- CHALLENGE
Repeat each of the following items word for word, with nothing changed.

'''

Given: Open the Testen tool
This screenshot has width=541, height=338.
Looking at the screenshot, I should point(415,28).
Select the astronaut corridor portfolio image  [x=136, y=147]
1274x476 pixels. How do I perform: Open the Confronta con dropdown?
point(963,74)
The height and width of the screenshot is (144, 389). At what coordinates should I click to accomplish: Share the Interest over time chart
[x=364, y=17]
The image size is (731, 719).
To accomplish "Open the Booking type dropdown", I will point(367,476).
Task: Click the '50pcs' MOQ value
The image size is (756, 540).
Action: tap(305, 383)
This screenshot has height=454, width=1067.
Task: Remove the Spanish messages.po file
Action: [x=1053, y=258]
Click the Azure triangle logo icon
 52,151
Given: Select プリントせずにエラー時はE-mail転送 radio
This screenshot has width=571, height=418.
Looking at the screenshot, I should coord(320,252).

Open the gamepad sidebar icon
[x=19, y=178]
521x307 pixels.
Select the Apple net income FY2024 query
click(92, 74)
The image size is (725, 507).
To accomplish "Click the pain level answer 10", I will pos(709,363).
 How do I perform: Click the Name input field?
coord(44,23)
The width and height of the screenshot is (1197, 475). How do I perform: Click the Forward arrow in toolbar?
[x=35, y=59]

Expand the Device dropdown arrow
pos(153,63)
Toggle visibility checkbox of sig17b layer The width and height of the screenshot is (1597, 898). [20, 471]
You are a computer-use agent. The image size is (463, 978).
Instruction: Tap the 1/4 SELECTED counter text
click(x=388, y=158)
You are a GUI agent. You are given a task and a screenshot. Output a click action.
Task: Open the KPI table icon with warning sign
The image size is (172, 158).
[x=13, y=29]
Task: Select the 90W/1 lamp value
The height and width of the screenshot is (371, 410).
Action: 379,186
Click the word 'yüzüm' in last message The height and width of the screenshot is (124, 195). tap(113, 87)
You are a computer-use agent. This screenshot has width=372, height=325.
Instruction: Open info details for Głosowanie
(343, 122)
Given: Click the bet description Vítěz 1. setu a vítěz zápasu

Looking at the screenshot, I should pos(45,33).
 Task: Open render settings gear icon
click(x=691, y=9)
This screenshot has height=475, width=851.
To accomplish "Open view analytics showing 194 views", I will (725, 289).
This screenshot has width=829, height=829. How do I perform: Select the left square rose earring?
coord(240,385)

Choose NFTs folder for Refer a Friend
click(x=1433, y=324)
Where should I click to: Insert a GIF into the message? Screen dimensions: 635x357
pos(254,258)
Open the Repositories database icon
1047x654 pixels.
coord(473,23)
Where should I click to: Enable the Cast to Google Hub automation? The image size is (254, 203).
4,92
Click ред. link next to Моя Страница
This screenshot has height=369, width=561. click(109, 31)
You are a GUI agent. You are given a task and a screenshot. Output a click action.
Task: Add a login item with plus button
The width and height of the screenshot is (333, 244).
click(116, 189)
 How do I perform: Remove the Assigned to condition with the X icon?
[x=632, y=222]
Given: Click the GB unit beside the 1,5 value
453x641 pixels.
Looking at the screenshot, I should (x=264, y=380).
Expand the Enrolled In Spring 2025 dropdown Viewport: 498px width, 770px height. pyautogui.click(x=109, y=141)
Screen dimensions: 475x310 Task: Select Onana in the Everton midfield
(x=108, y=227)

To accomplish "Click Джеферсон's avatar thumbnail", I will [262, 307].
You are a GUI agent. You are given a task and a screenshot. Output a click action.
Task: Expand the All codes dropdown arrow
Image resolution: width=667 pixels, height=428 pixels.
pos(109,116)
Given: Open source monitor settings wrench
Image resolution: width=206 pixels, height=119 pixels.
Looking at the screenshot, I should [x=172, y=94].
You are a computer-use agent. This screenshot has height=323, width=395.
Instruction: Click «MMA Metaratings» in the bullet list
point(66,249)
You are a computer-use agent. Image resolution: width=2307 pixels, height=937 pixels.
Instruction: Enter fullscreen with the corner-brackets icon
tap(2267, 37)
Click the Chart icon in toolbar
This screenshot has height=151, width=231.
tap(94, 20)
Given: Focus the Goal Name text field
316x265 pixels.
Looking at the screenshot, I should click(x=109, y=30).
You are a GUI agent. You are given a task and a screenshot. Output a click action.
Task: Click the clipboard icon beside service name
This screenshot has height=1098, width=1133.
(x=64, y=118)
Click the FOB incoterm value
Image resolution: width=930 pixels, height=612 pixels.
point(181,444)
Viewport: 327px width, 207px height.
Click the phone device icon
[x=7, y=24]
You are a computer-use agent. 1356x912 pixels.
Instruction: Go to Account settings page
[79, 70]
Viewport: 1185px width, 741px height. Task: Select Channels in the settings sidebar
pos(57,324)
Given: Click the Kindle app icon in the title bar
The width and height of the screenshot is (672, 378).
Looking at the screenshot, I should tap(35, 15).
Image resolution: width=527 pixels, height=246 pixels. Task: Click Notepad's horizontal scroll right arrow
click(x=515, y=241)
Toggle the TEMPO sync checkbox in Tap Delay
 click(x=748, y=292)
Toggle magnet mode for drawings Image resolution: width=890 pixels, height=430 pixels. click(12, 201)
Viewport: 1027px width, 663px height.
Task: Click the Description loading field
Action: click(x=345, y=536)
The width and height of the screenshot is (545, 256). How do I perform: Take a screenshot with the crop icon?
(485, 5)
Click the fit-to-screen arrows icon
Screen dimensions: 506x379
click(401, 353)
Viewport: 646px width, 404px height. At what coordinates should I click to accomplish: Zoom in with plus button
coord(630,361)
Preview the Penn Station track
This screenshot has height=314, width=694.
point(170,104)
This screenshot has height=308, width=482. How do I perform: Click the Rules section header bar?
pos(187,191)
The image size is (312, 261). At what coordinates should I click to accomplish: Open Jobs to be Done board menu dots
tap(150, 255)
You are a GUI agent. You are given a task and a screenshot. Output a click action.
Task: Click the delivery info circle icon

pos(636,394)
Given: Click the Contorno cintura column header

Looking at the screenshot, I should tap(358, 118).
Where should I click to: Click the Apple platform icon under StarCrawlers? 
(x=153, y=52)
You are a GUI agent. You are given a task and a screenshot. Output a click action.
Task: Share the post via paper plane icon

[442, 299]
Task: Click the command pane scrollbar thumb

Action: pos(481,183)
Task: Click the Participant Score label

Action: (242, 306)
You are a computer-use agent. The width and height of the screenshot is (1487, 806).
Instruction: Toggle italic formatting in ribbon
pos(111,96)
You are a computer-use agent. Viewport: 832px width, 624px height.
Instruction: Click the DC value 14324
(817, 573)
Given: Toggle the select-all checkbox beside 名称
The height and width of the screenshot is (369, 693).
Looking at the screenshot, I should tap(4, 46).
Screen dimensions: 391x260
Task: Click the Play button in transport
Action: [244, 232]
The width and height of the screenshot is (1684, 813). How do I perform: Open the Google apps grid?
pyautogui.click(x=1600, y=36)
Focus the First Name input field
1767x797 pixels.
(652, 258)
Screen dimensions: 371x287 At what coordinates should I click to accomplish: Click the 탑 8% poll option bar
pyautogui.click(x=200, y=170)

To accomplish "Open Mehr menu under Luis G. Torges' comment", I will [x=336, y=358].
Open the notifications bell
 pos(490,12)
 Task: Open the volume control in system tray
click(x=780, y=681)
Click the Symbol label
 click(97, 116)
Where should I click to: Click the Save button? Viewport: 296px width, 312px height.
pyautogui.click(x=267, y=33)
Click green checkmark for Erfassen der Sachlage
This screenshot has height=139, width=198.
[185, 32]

'''

- CORRECT ANSWER
Given: Open the Testen tool
This screenshot has width=541, height=338.
Looking at the screenshot, I should point(415,28).
Select the astronaut corridor portfolio image  [x=136, y=147]
1274x476 pixels. How do I perform: Open the Confronta con dropdown?
point(963,74)
The height and width of the screenshot is (144, 389). At what coordinates should I click to accomplish: Share the Interest over time chart
[x=364, y=17]
The image size is (731, 719).
To accomplish "Open the Booking type dropdown", I will point(367,476).
Task: Click the '50pcs' MOQ value
The image size is (756, 540).
Action: tap(305, 383)
This screenshot has height=454, width=1067.
Task: Remove the Spanish messages.po file
Action: [x=1053, y=258]
Click the Azure triangle logo icon
 52,151
Given: Select プリントせずにエラー時はE-mail転送 radio
This screenshot has width=571, height=418.
Looking at the screenshot, I should coord(320,252).

Open the gamepad sidebar icon
[x=19, y=178]
521x307 pixels.
Select the Apple net income FY2024 query
click(92, 74)
The image size is (725, 507).
To accomplish "Click the pain level answer 10", I will pos(709,363).
 How do I perform: Click the Name input field?
coord(44,23)
The width and height of the screenshot is (1197, 475). How do I perform: Click the Forward arrow in toolbar?
[x=35, y=59]

Expand the Device dropdown arrow
pos(153,63)
Toggle visibility checkbox of sig17b layer The width and height of the screenshot is (1597, 898). [20, 471]
You are a computer-use agent. The image size is (463, 978).
Instruction: Tap the 1/4 SELECTED counter text
click(x=388, y=158)
You are a GUI agent. You are given a task and a screenshot. Output a click action.
Task: Open the KPI table icon with warning sign
The image size is (172, 158).
[x=13, y=29]
Task: Select the 90W/1 lamp value
The height and width of the screenshot is (371, 410).
Action: 379,186
Click the word 'yüzüm' in last message The height and width of the screenshot is (124, 195). tap(113, 87)
You are a computer-use agent. This screenshot has width=372, height=325.
Instruction: Open info details for Głosowanie
(343, 122)
Given: Click the bet description Vítěz 1. setu a vítěz zápasu

Looking at the screenshot, I should pos(45,33).
 Task: Open render settings gear icon
click(x=691, y=9)
This screenshot has height=475, width=851.
To accomplish "Open view analytics showing 194 views", I will (725, 289).
This screenshot has width=829, height=829. How do I perform: Select the left square rose earring?
coord(240,385)

Choose NFTs folder for Refer a Friend
click(x=1433, y=324)
Where should I click to: Insert a GIF into the message? Screen dimensions: 635x357
pos(254,258)
Open the Repositories database icon
1047x654 pixels.
coord(473,23)
Where should I click to: Enable the Cast to Google Hub automation? The image size is (254, 203).
4,92
Click ред. link next to Моя Страница
This screenshot has height=369, width=561. click(109, 31)
You are a GUI agent. You are given a task and a screenshot. Output a click action.
Task: Add a login item with plus button
The width and height of the screenshot is (333, 244).
click(116, 189)
 How do I perform: Remove the Assigned to condition with the X icon?
[x=632, y=222]
Given: Click the GB unit beside the 1,5 value
453x641 pixels.
Looking at the screenshot, I should (x=264, y=380).
Expand the Enrolled In Spring 2025 dropdown Viewport: 498px width, 770px height. pyautogui.click(x=109, y=141)
Screen dimensions: 475x310 Task: Select Onana in the Everton midfield
(x=108, y=227)

To accomplish "Click Джеферсон's avatar thumbnail", I will [262, 307].
You are a GUI agent. You are given a task and a screenshot. Output a click action.
Task: Expand the All codes dropdown arrow
Image resolution: width=667 pixels, height=428 pixels.
pos(109,116)
Given: Open source monitor settings wrench
Image resolution: width=206 pixels, height=119 pixels.
Looking at the screenshot, I should [x=172, y=94].
You are a computer-use agent. This screenshot has height=323, width=395.
Instruction: Click «MMA Metaratings» in the bullet list
point(66,249)
You are a computer-use agent. Image resolution: width=2307 pixels, height=937 pixels.
Instruction: Enter fullscreen with the corner-brackets icon
tap(2267, 37)
Click the Chart icon in toolbar
This screenshot has height=151, width=231.
tap(94, 20)
Given: Focus the Goal Name text field
316x265 pixels.
Looking at the screenshot, I should click(x=109, y=30).
You are a GUI agent. You are given a task and a screenshot. Output a click action.
Task: Click the clipboard icon beside service name
This screenshot has height=1098, width=1133.
(x=64, y=118)
Click the FOB incoterm value
Image resolution: width=930 pixels, height=612 pixels.
point(181,444)
Viewport: 327px width, 207px height.
Click the phone device icon
[x=7, y=24]
You are a computer-use agent. 1356x912 pixels.
Instruction: Go to Account settings page
[79, 70]
Viewport: 1185px width, 741px height. Task: Select Channels in the settings sidebar
pos(57,324)
Given: Click the Kindle app icon in the title bar
The width and height of the screenshot is (672, 378).
Looking at the screenshot, I should tap(35, 15).
Image resolution: width=527 pixels, height=246 pixels. Task: Click Notepad's horizontal scroll right arrow
click(x=515, y=241)
Toggle the TEMPO sync checkbox in Tap Delay
 click(x=748, y=292)
Toggle magnet mode for drawings Image resolution: width=890 pixels, height=430 pixels. click(12, 201)
Viewport: 1027px width, 663px height.
Task: Click the Description loading field
Action: click(x=345, y=536)
The width and height of the screenshot is (545, 256). How do I perform: Take a screenshot with the crop icon?
(485, 5)
Click the fit-to-screen arrows icon
Screen dimensions: 506x379
click(401, 353)
Viewport: 646px width, 404px height. At what coordinates should I click to accomplish: Zoom in with plus button
coord(630,361)
Preview the Penn Station track
This screenshot has height=314, width=694.
point(170,104)
This screenshot has height=308, width=482. How do I perform: Click the Rules section header bar?
pos(187,191)
The image size is (312, 261). At what coordinates should I click to accomplish: Open Jobs to be Done board menu dots
tap(150, 255)
You are a GUI agent. You are given a task and a screenshot. Output a click action.
Task: Click the delivery info circle icon

pos(636,394)
Given: Click the Contorno cintura column header

Looking at the screenshot, I should tap(358, 118).
Where should I click to: Click the Apple platform icon under StarCrawlers? 
(x=153, y=52)
You are a GUI agent. You are given a task and a screenshot. Output a click action.
Task: Share the post via paper plane icon

[442, 299]
Task: Click the command pane scrollbar thumb

Action: pos(481,183)
Task: Click the Participant Score label

Action: (242, 306)
You are a computer-use agent. The width and height of the screenshot is (1487, 806).
Instruction: Toggle italic formatting in ribbon
pos(111,96)
You are a computer-use agent. Viewport: 832px width, 624px height.
Instruction: Click the DC value 14324
(817, 573)
Given: Toggle the select-all checkbox beside 名称
The height and width of the screenshot is (369, 693).
Looking at the screenshot, I should tap(4, 46).
Screen dimensions: 391x260
Task: Click the Play button in transport
Action: [244, 232]
The width and height of the screenshot is (1684, 813). How do I perform: Open the Google apps grid?
pyautogui.click(x=1600, y=36)
Focus the First Name input field
1767x797 pixels.
(652, 258)
Screen dimensions: 371x287 At what coordinates should I click to accomplish: Click the 탑 8% poll option bar
pyautogui.click(x=200, y=170)

To accomplish "Open Mehr menu under Luis G. Torges' comment", I will [x=336, y=358].
Open the notifications bell
 pos(490,12)
 Task: Open the volume control in system tray
click(x=780, y=681)
Click the Symbol label
 click(97, 116)
Where should I click to: Click the Save button? Viewport: 296px width, 312px height.
pyautogui.click(x=267, y=33)
Click green checkmark for Erfassen der Sachlage
This screenshot has height=139, width=198.
[185, 32]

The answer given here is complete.